Source extract START

We know what we have done on sea time in conjunction with the Ship Owners Association of Nigeria, SOAN. The Nigerian Maritime Administration and Safety Agency, NIMASA, is also making efforts, in fact I know that the entire Federal Ministry of Transportation, FMOT, and it agencies are having sleepless nights on how to resolve the issues affecting the shipping industry and bring back the good old days, so to speak.
NIMASA IMO White List Ambition
It is a legitimate ambition, and it is not about NIMASA as such, it is for Nigeria, NIMASA merely happens to be the appropriate department; and we are also involved. To be member of the IMO White List is to underscore our existence and importance as a maritime nation, to be abreast with developments in global maritime issues and to have a voice. I think NIMASA and the Ministry of Transportation are on top of the game.
Our own part in the Academy is to maintain top standards in IMO regulations and standards which we have succeeded in doing over the past two years and more, because without putting MAN in its proper place, the whole idea about IMO White List will be a ruse. So we are a strong support base for NIMASA and we are working together in this also.
Corporate social responsibility
The Maritime Academy of Nigeria, MAN is home to all because the man in Calabar, Yobe, Kano, Jos, Benue, Osun, Ekiti, Enugu, Delta, Imo and all other states of Nigeria are stakeholders. We will not shy away from our corporate social responsibilities, any time we identify one and we have been doing so.
Nigerian women in seafaring
There is a global drive for increased gender balancing in the maritime industry especially in key shipping operations like seafaring. Ship owners should find a way to arrange for suitable compartments exclusively for females so that the entrance to those areas will be restricted. Most of the ships here are not designed to accommodate females. We should congratulate the Nigerian Navy because they started this over ten years back and we had our first females over ten years, and till today, there has not been any case of sexual harassment.

Source extract END
Information given START

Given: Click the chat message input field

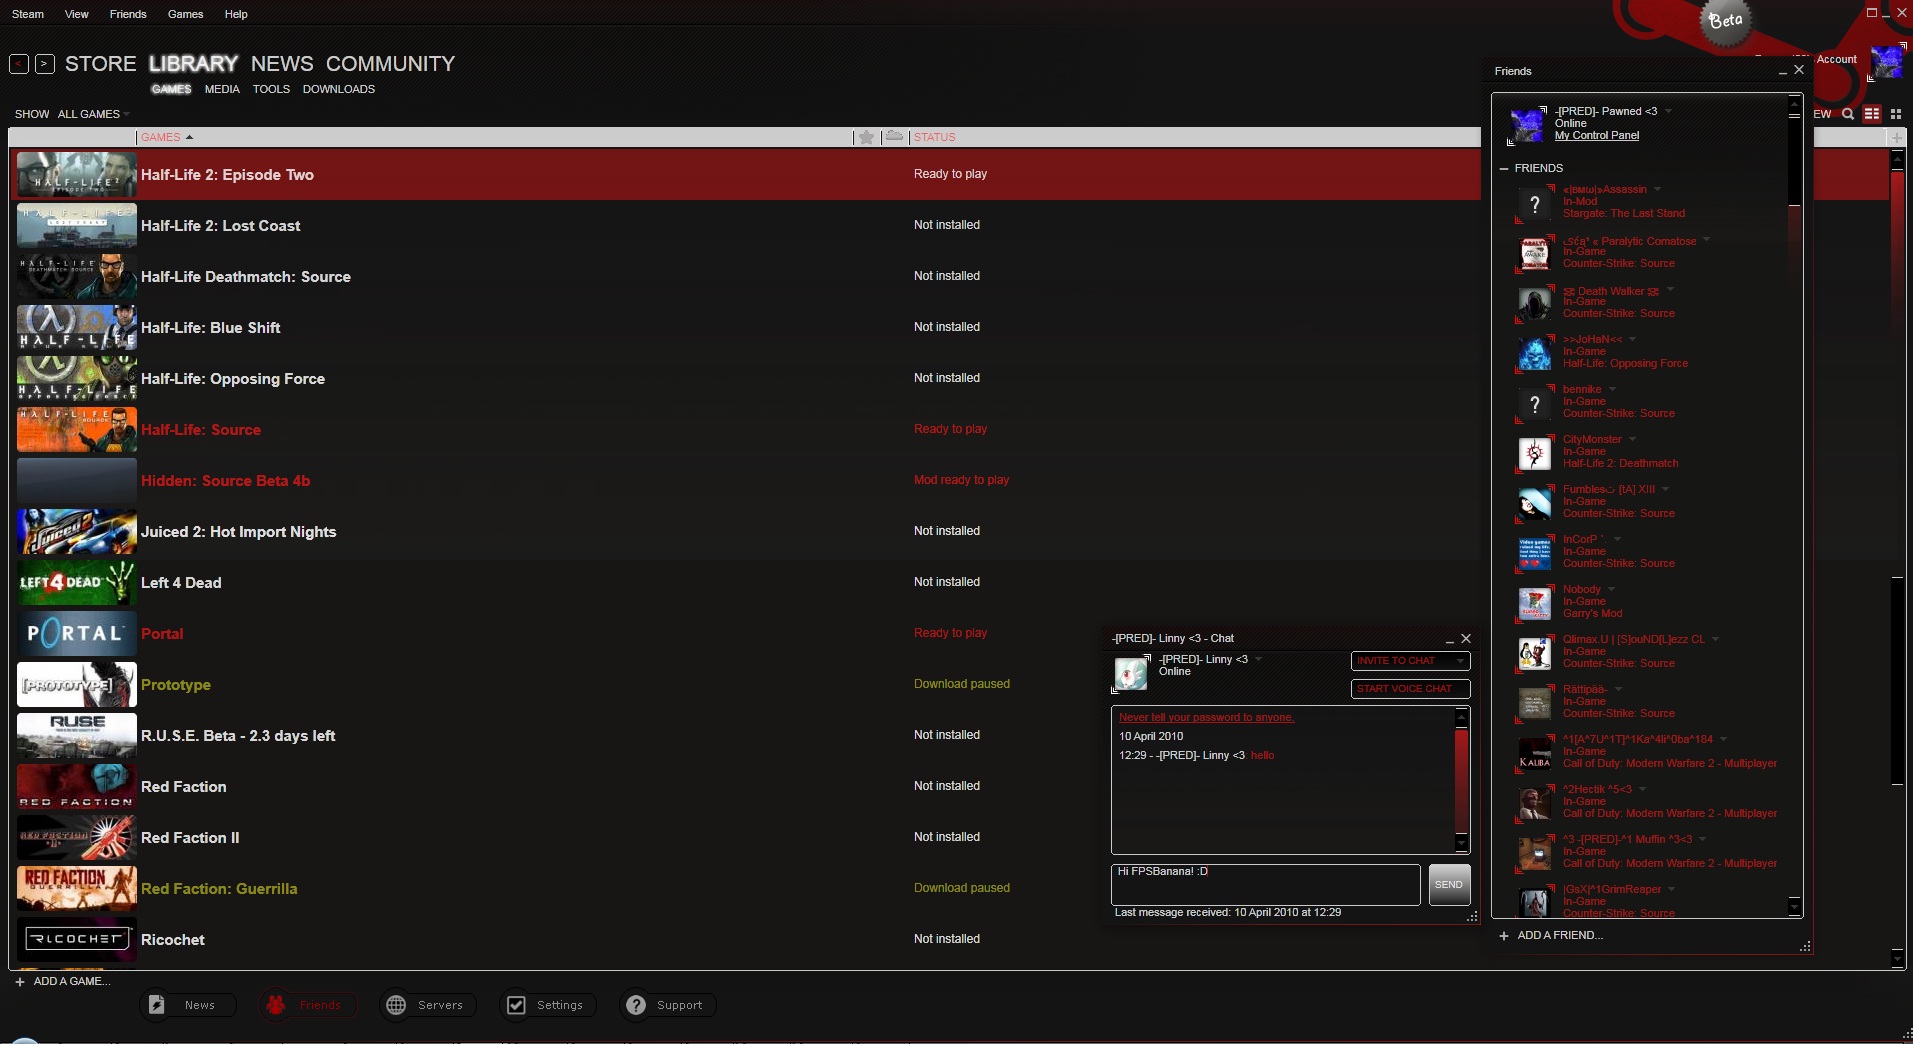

Information given END
Information given START

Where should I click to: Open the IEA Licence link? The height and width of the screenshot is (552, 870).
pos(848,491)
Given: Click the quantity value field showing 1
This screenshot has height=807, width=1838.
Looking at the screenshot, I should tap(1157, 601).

Information given END
Information given START

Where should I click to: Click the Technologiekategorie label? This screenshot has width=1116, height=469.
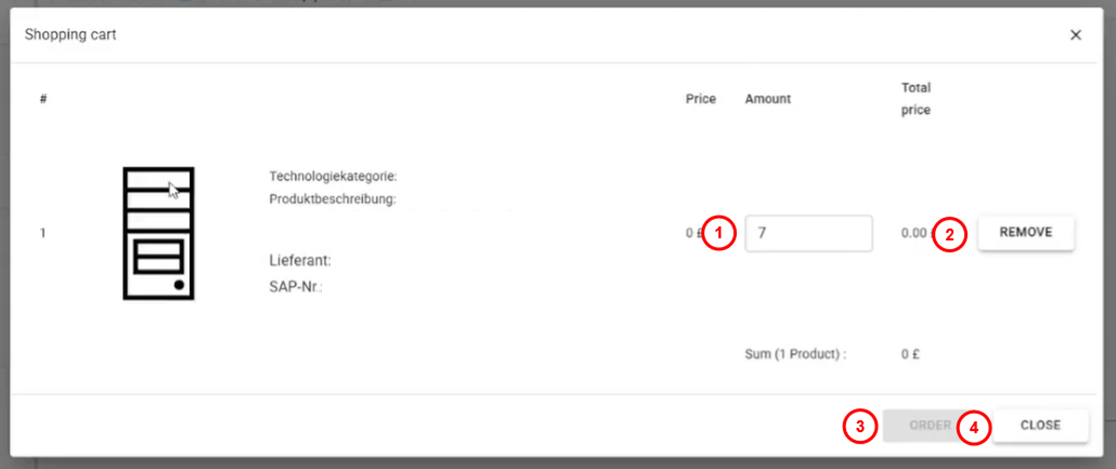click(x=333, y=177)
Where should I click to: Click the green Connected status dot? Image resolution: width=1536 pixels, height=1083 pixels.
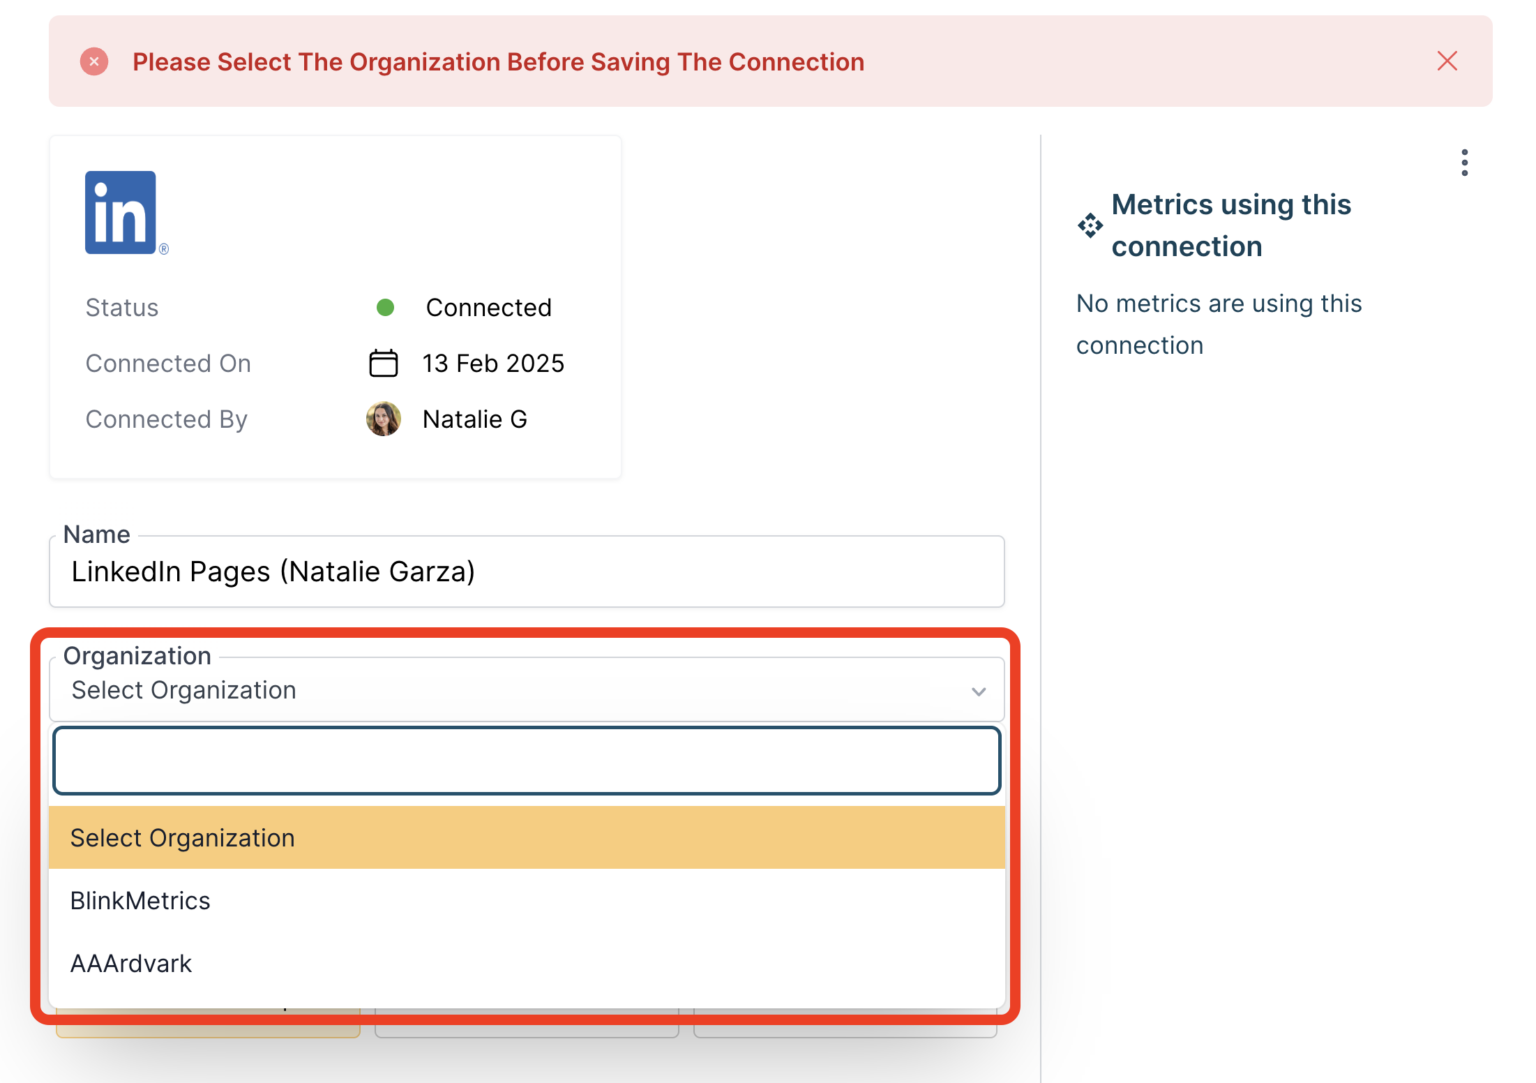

Information given END

- [Assignment 1]
Answer these questions from the Nigerian maritime text:
(a) Together with which association was the work on sea time done?
(b) What does the Academy say it has maintained over the past two years and more?
(c) Which body is congratulated for starting to take in females over ten years back?
- [Assignment 2] List every organization in the Nigerian maritime text whose full name is followed by an abbreviation set off by a comma, and give that abbreviation.
The items are not needed for anything here.

- [Answer space 1]
(a) The Ship Owners Association of Nigeria, SOAN.
(b) Top standards in IMO regulations and standards.
(c) The Nigerian Navy.

- [Answer space 2]
- Ship Owners Association of Nigeria (SOAN)
- Nigerian Maritime Administration and Safety Agency (NIMASA)
- Federal Ministry of Transportation (FMOT)
- Maritime Academy of Nigeria (MAN)